_Provided entries:_
:::::
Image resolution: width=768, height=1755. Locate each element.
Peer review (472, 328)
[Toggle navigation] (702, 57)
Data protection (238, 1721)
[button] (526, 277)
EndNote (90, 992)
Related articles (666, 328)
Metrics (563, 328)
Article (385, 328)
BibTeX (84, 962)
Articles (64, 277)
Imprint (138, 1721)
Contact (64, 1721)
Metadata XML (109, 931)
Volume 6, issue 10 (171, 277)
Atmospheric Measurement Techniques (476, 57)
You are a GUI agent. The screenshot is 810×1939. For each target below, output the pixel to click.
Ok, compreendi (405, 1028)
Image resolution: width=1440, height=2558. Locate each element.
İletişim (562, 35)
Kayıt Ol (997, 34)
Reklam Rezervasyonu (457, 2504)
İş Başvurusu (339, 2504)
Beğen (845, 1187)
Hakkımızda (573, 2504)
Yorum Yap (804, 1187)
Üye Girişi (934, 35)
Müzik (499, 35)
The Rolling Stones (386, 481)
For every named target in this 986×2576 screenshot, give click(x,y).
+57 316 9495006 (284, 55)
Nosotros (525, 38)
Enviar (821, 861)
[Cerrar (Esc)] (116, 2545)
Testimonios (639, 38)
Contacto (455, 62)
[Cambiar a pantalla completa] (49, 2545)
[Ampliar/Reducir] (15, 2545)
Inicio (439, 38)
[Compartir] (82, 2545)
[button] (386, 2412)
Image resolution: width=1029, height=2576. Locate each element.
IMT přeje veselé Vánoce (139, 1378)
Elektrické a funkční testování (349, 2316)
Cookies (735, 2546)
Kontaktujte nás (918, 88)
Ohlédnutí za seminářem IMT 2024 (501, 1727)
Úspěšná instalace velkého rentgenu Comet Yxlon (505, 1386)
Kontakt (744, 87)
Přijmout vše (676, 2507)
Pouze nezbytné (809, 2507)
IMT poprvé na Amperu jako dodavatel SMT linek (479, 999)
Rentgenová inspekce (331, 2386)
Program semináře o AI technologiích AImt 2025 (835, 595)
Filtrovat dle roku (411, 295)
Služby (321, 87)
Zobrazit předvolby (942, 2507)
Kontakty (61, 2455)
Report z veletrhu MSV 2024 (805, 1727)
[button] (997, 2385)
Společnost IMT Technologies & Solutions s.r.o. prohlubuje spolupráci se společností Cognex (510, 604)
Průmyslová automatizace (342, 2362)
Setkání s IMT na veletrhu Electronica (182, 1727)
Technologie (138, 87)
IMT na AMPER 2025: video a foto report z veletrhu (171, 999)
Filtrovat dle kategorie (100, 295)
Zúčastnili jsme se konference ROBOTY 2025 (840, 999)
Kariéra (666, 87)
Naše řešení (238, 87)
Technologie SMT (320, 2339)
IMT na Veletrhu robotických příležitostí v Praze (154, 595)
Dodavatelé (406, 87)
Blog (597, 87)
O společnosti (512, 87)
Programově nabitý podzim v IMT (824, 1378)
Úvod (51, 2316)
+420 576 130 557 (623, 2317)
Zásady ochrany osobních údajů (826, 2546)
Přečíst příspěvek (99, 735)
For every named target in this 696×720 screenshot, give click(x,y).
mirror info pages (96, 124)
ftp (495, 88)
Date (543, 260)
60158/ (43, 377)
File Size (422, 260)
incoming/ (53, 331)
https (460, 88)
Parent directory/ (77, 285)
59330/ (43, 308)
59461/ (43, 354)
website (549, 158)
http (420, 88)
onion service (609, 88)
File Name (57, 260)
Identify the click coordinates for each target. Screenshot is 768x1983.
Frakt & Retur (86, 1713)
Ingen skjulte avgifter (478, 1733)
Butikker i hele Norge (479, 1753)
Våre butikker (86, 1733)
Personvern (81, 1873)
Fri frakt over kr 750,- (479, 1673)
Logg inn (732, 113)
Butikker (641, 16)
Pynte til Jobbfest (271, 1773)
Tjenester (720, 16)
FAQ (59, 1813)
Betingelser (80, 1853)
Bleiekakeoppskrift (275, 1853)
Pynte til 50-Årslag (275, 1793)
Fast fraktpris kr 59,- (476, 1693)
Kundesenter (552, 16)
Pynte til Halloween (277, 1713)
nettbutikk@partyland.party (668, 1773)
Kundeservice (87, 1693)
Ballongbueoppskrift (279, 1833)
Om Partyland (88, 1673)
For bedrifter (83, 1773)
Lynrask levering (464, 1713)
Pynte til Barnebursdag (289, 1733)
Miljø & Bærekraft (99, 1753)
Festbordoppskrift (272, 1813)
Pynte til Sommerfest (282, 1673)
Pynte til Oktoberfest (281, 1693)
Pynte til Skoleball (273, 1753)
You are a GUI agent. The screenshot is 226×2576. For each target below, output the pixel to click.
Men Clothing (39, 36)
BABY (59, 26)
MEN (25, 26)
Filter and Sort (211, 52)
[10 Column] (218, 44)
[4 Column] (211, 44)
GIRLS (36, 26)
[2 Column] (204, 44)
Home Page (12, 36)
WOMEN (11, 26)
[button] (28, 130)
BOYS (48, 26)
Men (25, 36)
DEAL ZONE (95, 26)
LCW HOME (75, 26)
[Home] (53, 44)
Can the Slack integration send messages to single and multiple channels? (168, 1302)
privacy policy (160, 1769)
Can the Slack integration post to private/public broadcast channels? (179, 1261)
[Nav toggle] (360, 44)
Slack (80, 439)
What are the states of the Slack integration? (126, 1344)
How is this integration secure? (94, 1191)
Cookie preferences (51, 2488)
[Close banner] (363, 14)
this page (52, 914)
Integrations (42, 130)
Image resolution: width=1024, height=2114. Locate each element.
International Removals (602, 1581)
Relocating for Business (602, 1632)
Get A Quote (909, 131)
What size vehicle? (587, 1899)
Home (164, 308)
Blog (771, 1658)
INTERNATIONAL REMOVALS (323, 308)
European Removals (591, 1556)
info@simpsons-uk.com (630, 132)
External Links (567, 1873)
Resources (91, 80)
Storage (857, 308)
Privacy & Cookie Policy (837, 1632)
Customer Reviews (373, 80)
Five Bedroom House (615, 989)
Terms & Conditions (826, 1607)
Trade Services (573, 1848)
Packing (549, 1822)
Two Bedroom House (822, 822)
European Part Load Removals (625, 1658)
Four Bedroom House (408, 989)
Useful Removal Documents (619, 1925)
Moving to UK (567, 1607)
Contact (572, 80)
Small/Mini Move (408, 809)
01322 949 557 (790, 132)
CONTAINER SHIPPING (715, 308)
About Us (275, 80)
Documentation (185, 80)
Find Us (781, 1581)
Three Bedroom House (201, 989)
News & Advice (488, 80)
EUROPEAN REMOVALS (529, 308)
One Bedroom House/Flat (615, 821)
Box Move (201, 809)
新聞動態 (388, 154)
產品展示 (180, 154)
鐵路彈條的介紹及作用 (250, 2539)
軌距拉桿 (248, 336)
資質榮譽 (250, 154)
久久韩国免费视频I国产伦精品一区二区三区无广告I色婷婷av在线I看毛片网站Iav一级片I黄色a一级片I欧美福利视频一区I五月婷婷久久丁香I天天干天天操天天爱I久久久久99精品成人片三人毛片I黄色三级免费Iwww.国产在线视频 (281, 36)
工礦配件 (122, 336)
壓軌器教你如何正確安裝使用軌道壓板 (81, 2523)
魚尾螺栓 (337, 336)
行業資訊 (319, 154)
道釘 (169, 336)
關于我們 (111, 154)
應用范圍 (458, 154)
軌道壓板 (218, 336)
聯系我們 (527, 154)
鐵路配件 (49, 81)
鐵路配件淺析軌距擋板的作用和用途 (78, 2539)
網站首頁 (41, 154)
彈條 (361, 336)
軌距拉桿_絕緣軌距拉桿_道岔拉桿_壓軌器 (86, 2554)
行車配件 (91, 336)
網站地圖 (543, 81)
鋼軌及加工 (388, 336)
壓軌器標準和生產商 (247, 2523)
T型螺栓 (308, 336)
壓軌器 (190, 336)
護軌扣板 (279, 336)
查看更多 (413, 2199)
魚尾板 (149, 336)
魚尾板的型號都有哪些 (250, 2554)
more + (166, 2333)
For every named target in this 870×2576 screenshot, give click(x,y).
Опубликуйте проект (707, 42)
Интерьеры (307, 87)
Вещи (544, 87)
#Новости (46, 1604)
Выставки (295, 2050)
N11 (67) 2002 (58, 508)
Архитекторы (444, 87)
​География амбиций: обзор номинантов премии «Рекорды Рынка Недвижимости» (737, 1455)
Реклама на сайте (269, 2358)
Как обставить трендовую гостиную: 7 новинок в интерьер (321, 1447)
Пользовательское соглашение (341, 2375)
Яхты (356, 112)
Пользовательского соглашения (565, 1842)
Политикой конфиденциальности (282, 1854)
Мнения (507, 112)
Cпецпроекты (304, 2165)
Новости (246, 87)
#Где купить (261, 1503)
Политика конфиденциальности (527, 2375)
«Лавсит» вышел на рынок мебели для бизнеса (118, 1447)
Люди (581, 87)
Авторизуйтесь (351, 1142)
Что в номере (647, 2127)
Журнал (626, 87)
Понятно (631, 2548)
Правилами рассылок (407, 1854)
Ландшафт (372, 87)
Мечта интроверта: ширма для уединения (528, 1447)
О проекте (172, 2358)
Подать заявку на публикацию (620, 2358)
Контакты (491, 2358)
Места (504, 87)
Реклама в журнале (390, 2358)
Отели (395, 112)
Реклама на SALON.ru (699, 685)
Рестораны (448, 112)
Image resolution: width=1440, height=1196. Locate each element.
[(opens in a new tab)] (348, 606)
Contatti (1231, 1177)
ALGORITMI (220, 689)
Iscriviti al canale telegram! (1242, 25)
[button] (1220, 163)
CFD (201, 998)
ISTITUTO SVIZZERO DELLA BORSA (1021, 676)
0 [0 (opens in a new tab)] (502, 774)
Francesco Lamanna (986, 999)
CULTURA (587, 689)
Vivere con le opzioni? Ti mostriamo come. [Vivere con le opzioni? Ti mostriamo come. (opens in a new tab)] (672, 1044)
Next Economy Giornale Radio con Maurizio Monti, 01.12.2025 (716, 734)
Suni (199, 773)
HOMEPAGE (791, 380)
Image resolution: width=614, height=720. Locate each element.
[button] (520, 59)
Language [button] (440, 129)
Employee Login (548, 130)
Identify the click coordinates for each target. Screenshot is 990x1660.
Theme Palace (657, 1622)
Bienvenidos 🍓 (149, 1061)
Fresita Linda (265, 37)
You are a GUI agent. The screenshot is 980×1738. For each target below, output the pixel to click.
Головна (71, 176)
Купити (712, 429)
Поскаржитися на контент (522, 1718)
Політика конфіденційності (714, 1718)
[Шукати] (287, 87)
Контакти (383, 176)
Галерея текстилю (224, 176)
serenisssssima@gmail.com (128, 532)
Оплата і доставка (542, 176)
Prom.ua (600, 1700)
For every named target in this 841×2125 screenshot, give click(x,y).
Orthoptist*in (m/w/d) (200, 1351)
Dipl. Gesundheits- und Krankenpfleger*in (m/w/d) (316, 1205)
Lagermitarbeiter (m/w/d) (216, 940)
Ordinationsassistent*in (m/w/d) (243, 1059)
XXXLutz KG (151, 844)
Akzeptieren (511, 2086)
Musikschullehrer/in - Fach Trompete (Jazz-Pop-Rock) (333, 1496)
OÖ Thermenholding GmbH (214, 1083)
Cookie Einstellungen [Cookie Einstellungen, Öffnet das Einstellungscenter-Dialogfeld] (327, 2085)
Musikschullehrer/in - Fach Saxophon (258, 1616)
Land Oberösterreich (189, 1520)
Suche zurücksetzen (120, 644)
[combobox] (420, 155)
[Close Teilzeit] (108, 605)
:::::
_Exercise prompt:_ Rewrite every line from the start of the items through the line that contains "Pouze nezbytné (809, 2507)", requests included, and offset each coordinate in the answers by adding 14 to both numbers.

_Complete answer:_
Image resolution: width=768, height=1755. Locate each element.
Peer review (486, 342)
[Toggle navigation] (716, 71)
Data protection (252, 1735)
[button] (540, 291)
EndNote (104, 1006)
Related articles (680, 342)
Metrics (577, 342)
Article (399, 342)
BibTeX (98, 976)
Articles (78, 291)
Imprint (152, 1735)
Contact (78, 1735)
Metadata XML (123, 945)
Volume 6, issue 10 (185, 291)
Atmospheric Measurement Techniques (490, 71)
You are a GUI agent. The screenshot is 810×1939. For each target below, output the pixel to click.
Ok, compreendi (419, 1042)
Image resolution: width=1440, height=2558. Locate each element.
İletişim (576, 49)
Kayıt Ol (1011, 48)
Reklam Rezervasyonu (471, 2518)
İş Başvurusu (353, 2518)
Beğen (859, 1201)
Hakkımızda (587, 2518)
Yorum Yap (818, 1201)
Üye Girişi (948, 49)
Müzik (513, 49)
The Rolling Stones (400, 495)
For every named target in this 986×2576 screenshot, give click(x,y).
+57 316 9495006 (298, 69)
Nosotros (539, 52)
Enviar (835, 875)
[Cerrar (Esc)] (130, 2559)
Testimonios (653, 52)
Contacto (469, 76)
[Cambiar a pantalla completa] (63, 2559)
[Ampliar/Reducir] (29, 2559)
Inicio (453, 52)
[Compartir] (96, 2559)
[button] (400, 2426)
Image resolution: width=1029, height=2576. Locate each element.
IMT přeje veselé Vánoce (153, 1392)
Elektrické a funkční testování (363, 2330)
Cookies (749, 2560)
Kontaktujte nás (932, 102)
Ohlédnutí za seminářem IMT 2024 (515, 1741)
Úspěšná instalace velkého rentgenu Comet Yxlon (519, 1400)
Kontakt (758, 101)
Přijmout vše (690, 2521)
Pouze nezbytné (823, 2521)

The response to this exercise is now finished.